De kapitein liet een schamper gelach hooren. Zijne breede borst zwoegde hevig toen hij opstond; hij wilde spreken, maar het was eerst, nadat hij herhaaldelijk zijne droge lippen bevochtigd had, dat hij de woorden uitbrengen kon: ‘Resident,
| |
| |
ik zal...’ Maar het bestuurshoofd viel hem in de rede met een galmend: ‘Genoeg, mijnheer! Lang ben ik toegeeflijk geweest voor uwe tekortkomingen; lang is mijn geduld op de proef gesteld geworden.
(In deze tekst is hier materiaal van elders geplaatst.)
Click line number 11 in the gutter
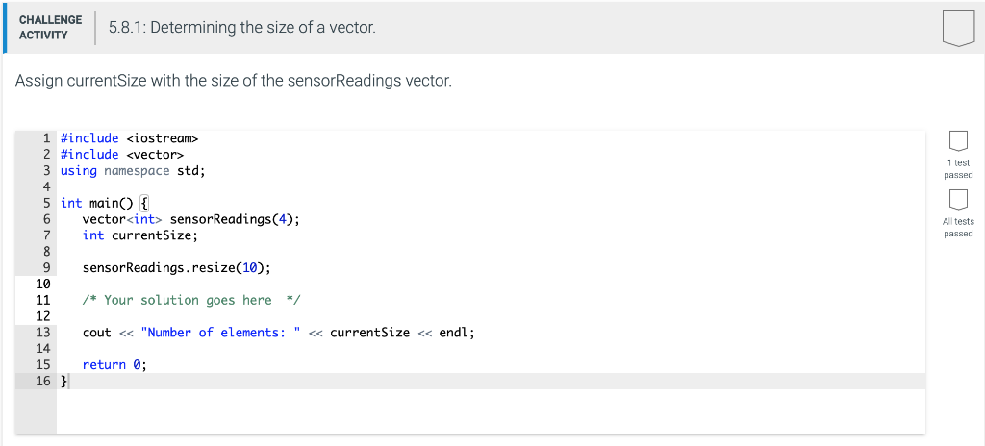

Maar nu is het de hoogste tijd u te doen weten, dat ik nimmer eenigen inbreuk op mijn gezag zal dulden, veel minder nog mij in mijne plannen zal laten dwarsboomen door de aanmatiging mijner ondergeschikten!’
De mengeling van verbazing, schaamte en verontwaardiging, waarmede de kapitein dit aanhoorde, deed hem verstommen.
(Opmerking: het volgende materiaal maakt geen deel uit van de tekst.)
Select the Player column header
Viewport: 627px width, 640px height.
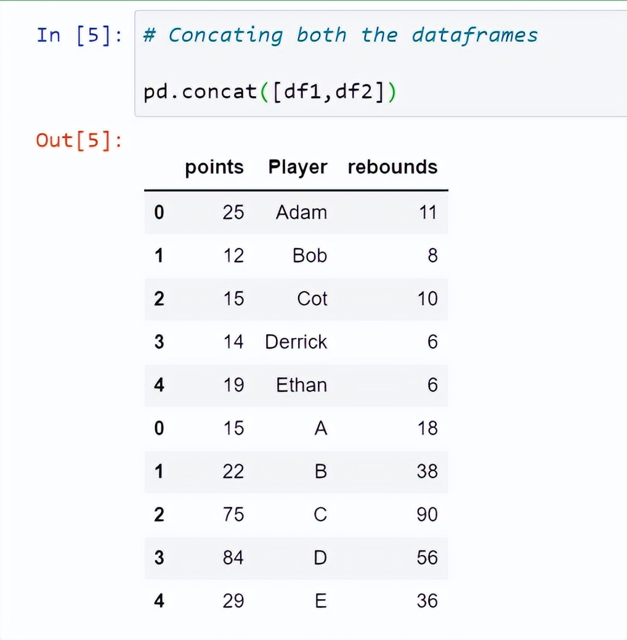pos(297,167)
‘Mocht u zich tegen mijne bevelen willen verzetten, mijnheer,’ zeide de resident, hem de borst met den wijsvinger annrakende - zij stonden nu tegenover elkander - ‘wees dan verzekerd, dat ik u, zonder te bedenken, oogenblikkelijk zal schorsen!’ - Iedere lijn van het gladgeschoren, bleeke gelaat trok toornig en hevig trillend samen, terwijl hij, het hoofd in den nek geworpen, den kapitein met strakke blikken aankeek. Nog eens raakte hij hem de borst aan, alsof zijn vinger de punt van een scherpen degen was, welke hij hem meedoogenloos door het hart stiet, terwijl hij siste: ‘Wees zoo verstandig hierop te letten, mijnheer, opdat uwe carrière niet ontijdig verbroken worde!’
Zich niet verwaardigende te spreken, eigenlijk niet wel hiertoe in staat, want hij stikte bijna, knikte de kapitein den spreker langzaam en beteekenisvol toe en vertrok.